In France, territorial diplomacy has recently evolved with the adoption on December 13, 2000, of a new legal framework recognizing the ability of overseas local and regional authorities to intervene in negotiations and, in certain circumstances, to sign agreements with sovereign nations. For instance, this law enabled French Guiana to directly formalize relations with Brazil. A new bill from July 22, 2015 would expand this possibility to all French local and regional authorities in an effort to facilitate territorial diplomacy.
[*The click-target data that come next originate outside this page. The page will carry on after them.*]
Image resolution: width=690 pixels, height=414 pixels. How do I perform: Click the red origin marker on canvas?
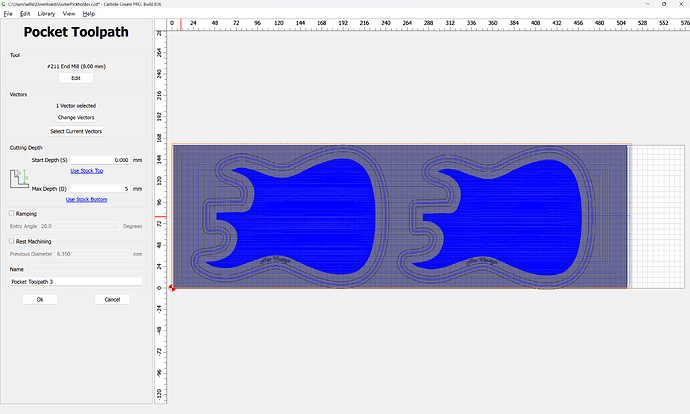coord(172,289)
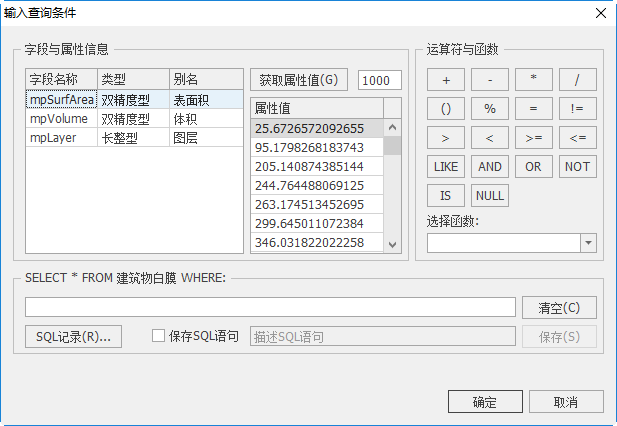Screen dimensions: 617x426
Task: Insert the multiplication operator
Action: tap(533, 80)
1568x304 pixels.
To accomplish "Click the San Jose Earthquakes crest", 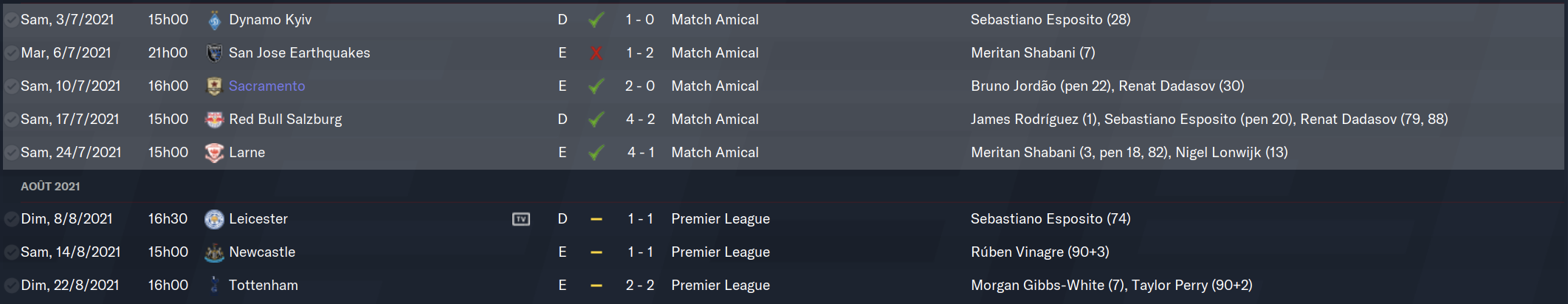I will point(214,53).
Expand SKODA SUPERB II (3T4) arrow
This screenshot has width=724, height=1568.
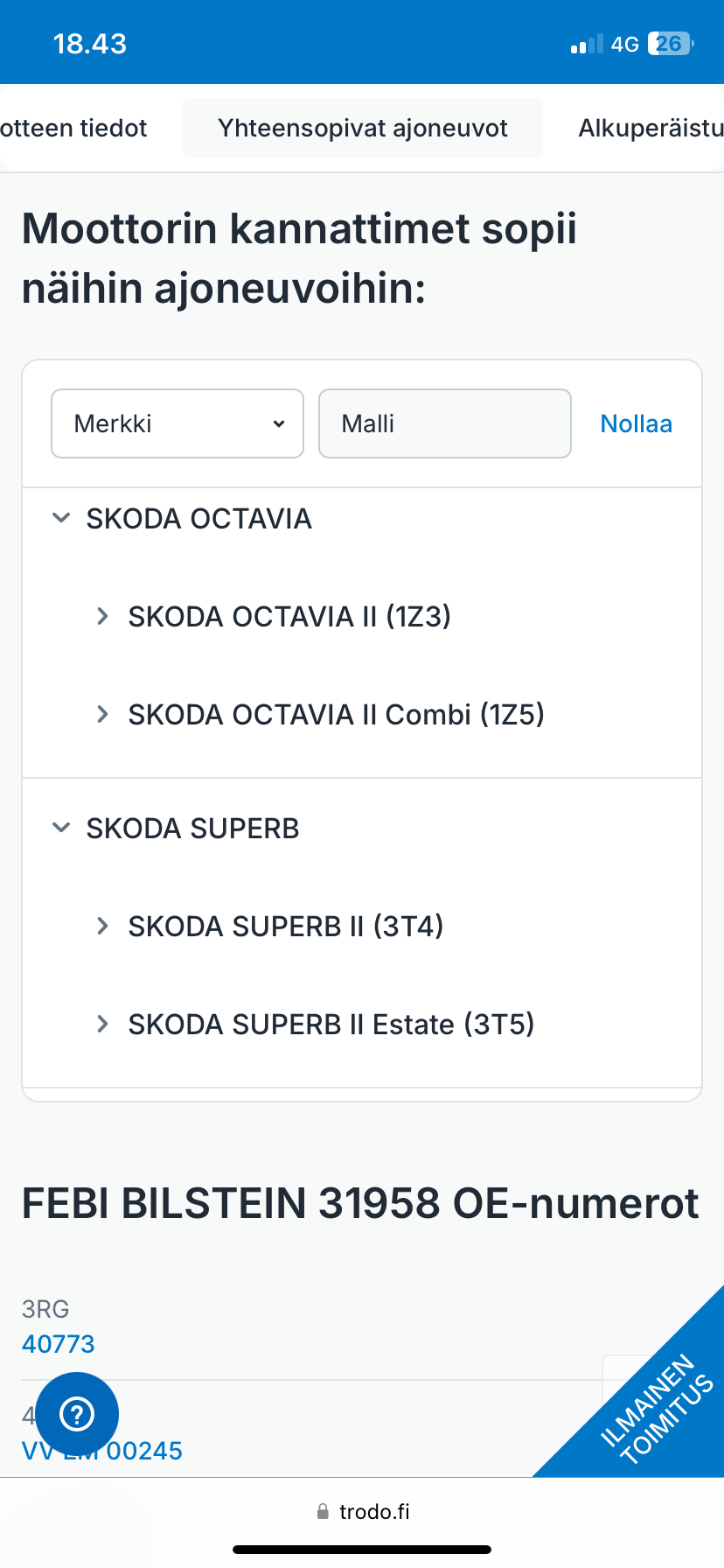click(x=103, y=926)

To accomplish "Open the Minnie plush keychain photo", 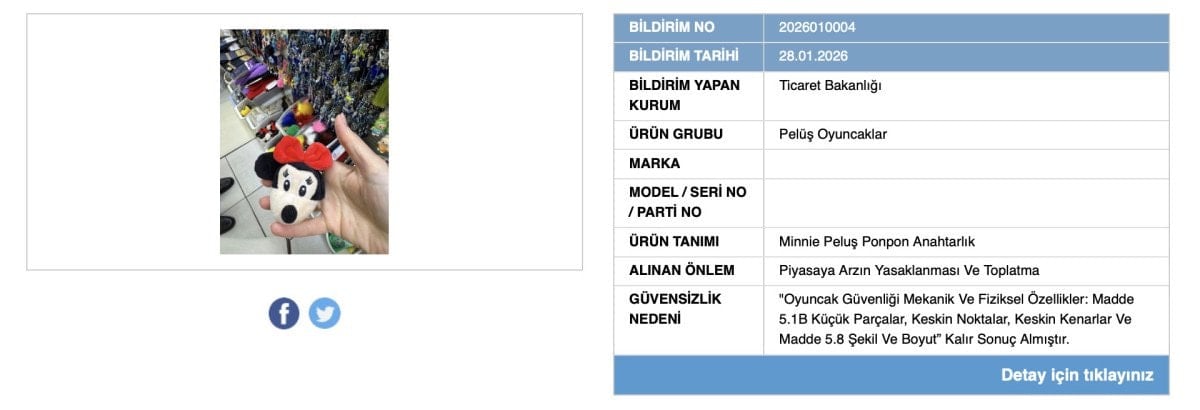I will 304,141.
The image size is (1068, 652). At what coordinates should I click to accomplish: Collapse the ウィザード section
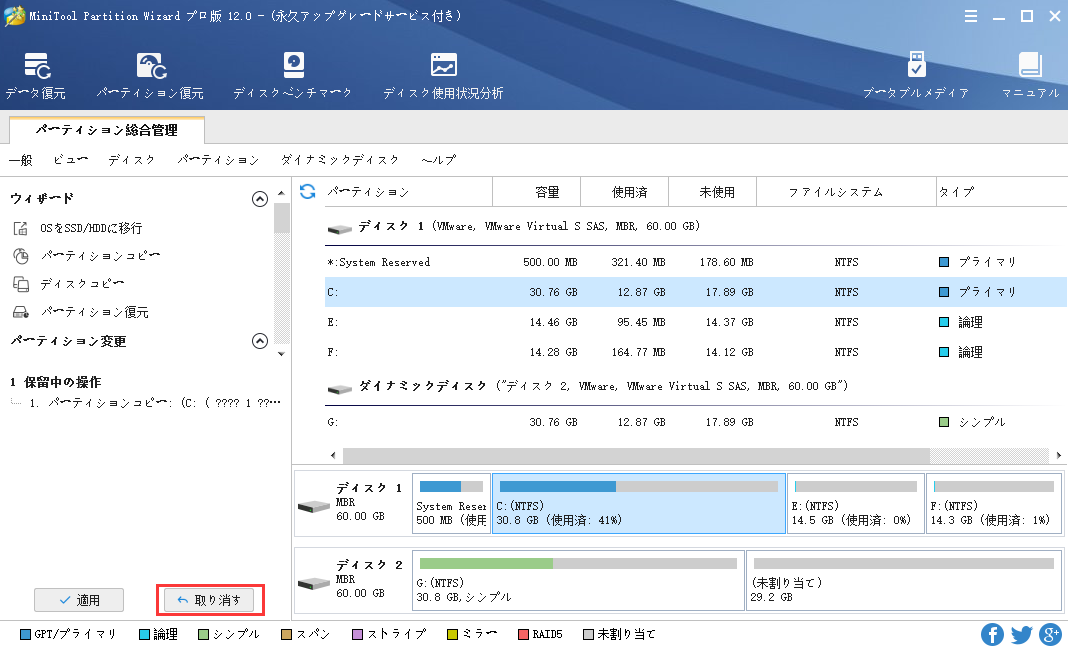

Nevertheless, these measures always provide for the external action of local and regional authorities to be authorized by the state and to be compatible with and complementary to the “main” foreign policy.

Bibliography

Viltard, Yves, "Conceptualiser la 'diplomatie des villes'. Ou l’obligation faite aux relations internationales de penser l’action extérieure des gouvernements locaux", Revue française de science politique, 2008/3, vol. 58, p. 511-533.

Bekkouche, Adda, Gallet, Bertrand, "La coopération décentralisée: l’émergence des collectivités territoriales sur la scène internationale", Annuaire français des relations internationales, Bruxelles, Bruylant, 2001, vol. II, p. 381 et suiv.

Wassenberg, Birte, Reitel, Bernard, La coopération territoriale en Europe. Une perspective historique, Commission européenne, Luxembourg, Office des publications, 2015.